With Mother, Xylouris White have created what might best be described as a musical representation of Greece as it exists in our collective cultural imagination. It isn’t the sound of a modern land filled with megacities, crowded beaches and tourist-filled nightclubs, but of an ancient land built on myth and legend, and filled with truths so profound and universal that they could only be delivered in fable and parable. It is the sound of a world where the line between man, god and beast becomes blurred; a world where the dawn of civilisation existed alongside Dionysian bacchanalia; a world of sand and rock, sea and mountain, wind and fire.
A collaboration between New York-based Australian drummer Jim White of Dirty Three fame, and revered Greek singer and laouto (Cretan lute) player George Xylouris, Xylouris White blow apart our expectations of the power a simple duo can muster, and of what world music can be.
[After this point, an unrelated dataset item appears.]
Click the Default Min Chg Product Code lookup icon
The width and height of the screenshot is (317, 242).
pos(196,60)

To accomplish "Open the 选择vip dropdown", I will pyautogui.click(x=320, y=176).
In fact, since the release of their debut album Goats in 2014, Xylouris White have been pushing the boundaries of their musical relationship and free-wheeling approach, sometimes reaching into the realms of free jazz, ambient and experimental while still retaining their earthy and undeniably Greek core. Xylouris’ laouto roars like thunder or caresses like rain, sometimes falling away into a mere ghost-like presence and sometimes charging over the top of everything else, driving their sound forward. His voice is sometimes a whisper, sometimes a rumble, sometimes a wail, sometimes a howl. White does what he does best: he walks a line with his drumming and percussion, achieving a perfect balance between melody and rhythm, between accompanist and leader, between control and freedom. In Xylouris, he seems to have found the perfect collaborator, the border between his drums and Xylouris’ laouto often becoming indistinct.
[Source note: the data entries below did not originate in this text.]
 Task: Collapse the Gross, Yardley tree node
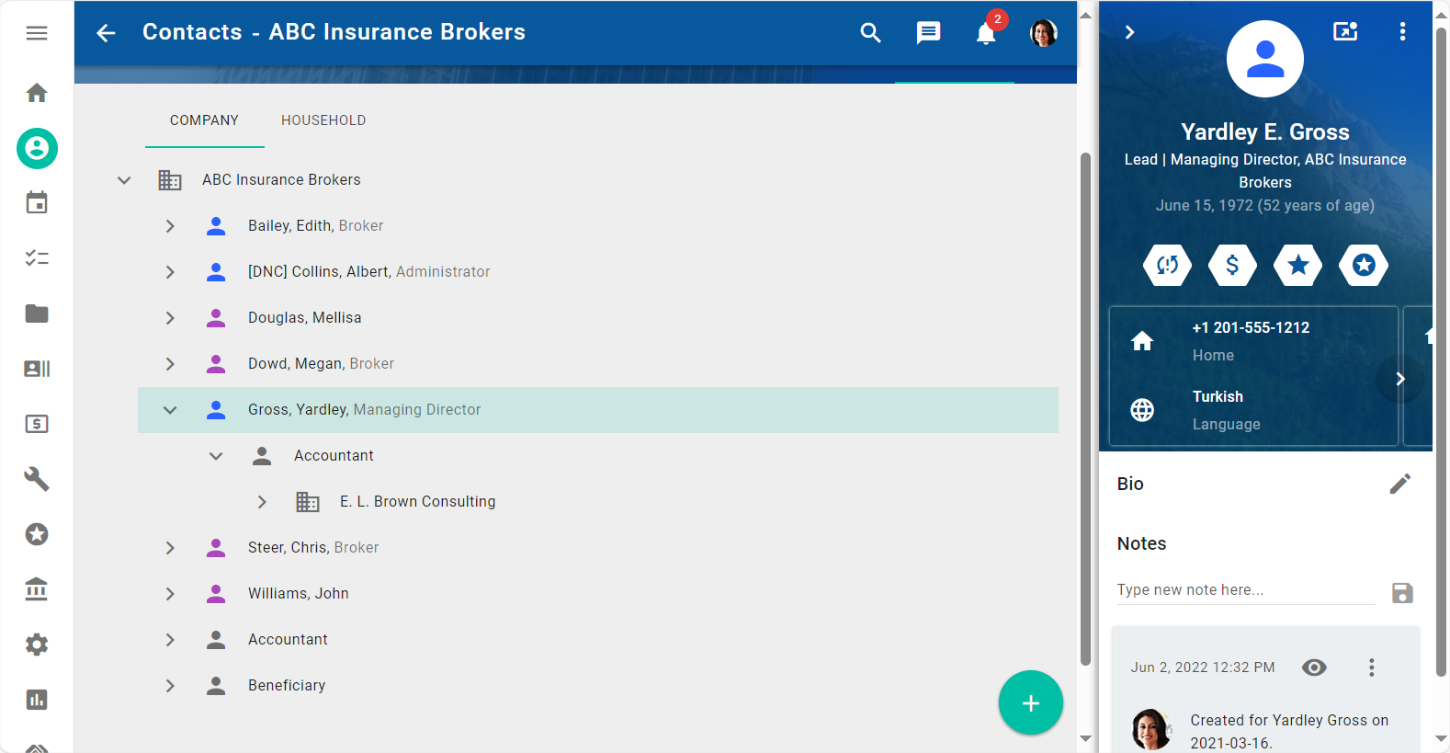(x=170, y=410)
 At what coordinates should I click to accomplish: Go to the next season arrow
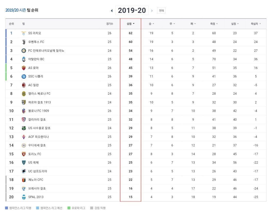tap(152, 11)
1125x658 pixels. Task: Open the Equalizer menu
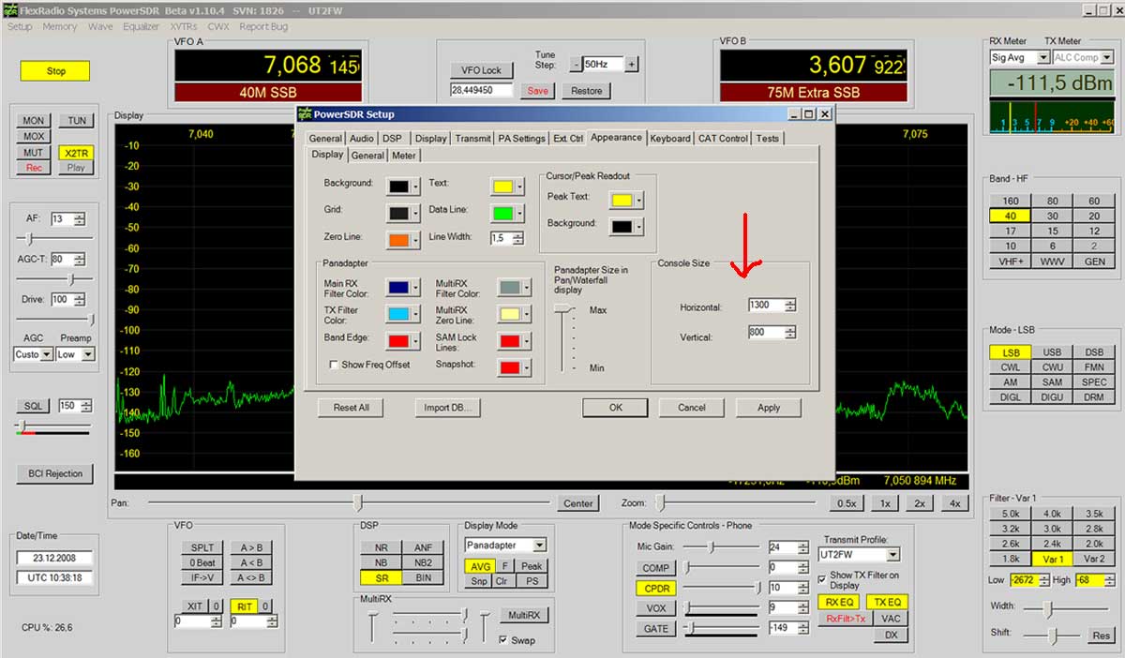pos(142,27)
Opening track ‘Achilles’ Heel’ is a brooding affair, Xylouris’ low moan evoking a cold wind on a lonely mountain top, his gently plucked laouto and White’s rickety percussion summoning a sound more akin to that of rain and skittering stones. ‘Motorcycle Kondilies’ moves with a purpose, White’s tick-tock drumbeat combining with Xylouris’ cyclic laouto riff to create the sort of song that might be played at a gathering in a lonely forest or on an empty beach. ‘Lullaby’ might have been beamed to us from the distant past, such is the rawness of its sound and the almost-improvised approach of Xylouris and White. ‘Daphne’ is as eerie as anything I’ve ever heard, a spidery laouto riff and stop-start percussion slowly evolving into something frenetic and overwhelming, the end result being the stuff of nightmares. And these barely scratch the surface…If you’ve got even the slightest affection for world music, you need to rush out right now and get yourself a copy of Mother.